EXERCISE GOAL: When you reach the line containing "Instruction: Confirm with the OK button" in the data below, begin returning lines exactly as written, and stop once the line containing "Open the President-elect" has been returned.

Excerpts from a dataset:

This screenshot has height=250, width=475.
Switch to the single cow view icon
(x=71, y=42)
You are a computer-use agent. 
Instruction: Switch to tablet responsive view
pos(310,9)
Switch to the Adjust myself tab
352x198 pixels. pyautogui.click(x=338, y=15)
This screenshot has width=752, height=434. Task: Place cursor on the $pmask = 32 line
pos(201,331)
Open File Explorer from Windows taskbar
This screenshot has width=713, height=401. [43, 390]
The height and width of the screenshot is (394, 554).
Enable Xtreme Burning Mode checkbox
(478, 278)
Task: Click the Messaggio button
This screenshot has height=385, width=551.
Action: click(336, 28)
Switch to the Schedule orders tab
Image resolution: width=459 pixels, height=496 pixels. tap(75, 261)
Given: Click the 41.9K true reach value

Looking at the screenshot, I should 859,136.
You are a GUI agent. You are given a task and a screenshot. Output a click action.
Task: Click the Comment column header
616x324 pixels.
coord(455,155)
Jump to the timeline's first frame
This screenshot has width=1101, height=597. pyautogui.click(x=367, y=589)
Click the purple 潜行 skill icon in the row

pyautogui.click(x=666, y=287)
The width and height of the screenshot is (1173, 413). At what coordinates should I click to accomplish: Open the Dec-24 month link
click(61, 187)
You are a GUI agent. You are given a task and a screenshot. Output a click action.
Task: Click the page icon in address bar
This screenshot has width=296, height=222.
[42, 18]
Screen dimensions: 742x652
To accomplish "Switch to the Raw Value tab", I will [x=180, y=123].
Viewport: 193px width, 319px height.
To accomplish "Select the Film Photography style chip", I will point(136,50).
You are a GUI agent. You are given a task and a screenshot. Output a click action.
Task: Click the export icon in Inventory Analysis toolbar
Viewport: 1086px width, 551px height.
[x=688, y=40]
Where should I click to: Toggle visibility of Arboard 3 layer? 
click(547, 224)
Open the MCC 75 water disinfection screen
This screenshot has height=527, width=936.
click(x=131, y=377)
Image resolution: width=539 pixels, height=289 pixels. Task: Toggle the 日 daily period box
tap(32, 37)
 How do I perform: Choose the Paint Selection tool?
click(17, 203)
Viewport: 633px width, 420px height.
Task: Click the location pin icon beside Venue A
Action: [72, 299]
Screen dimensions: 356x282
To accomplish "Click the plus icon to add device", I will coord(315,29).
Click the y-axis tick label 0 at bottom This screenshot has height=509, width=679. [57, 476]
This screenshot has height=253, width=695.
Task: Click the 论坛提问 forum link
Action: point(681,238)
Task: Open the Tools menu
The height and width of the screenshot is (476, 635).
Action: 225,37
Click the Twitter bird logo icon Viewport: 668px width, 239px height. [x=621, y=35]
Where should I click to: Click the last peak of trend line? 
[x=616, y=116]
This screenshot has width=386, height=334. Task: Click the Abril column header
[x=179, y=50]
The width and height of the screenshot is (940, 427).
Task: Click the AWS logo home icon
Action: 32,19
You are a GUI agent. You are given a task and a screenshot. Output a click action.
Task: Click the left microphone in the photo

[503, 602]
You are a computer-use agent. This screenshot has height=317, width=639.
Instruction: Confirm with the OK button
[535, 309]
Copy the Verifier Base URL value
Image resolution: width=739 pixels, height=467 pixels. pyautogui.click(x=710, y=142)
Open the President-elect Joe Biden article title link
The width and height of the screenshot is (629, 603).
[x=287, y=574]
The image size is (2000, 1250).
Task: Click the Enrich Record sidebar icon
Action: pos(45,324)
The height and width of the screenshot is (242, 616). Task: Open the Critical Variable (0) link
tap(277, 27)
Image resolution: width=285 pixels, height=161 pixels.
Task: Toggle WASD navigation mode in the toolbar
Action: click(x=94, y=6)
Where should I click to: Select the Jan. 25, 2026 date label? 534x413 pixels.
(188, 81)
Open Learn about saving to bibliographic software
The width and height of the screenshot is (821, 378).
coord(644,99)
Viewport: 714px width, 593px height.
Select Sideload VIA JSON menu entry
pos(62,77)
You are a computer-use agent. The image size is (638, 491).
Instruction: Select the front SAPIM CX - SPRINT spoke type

ANSWER SECTION:
Instruction: Confirm with the OK button
[535, 309]
Copy the Verifier Base URL value
Image resolution: width=739 pixels, height=467 pixels. pyautogui.click(x=710, y=142)
Open the President-elect Joe Biden article title link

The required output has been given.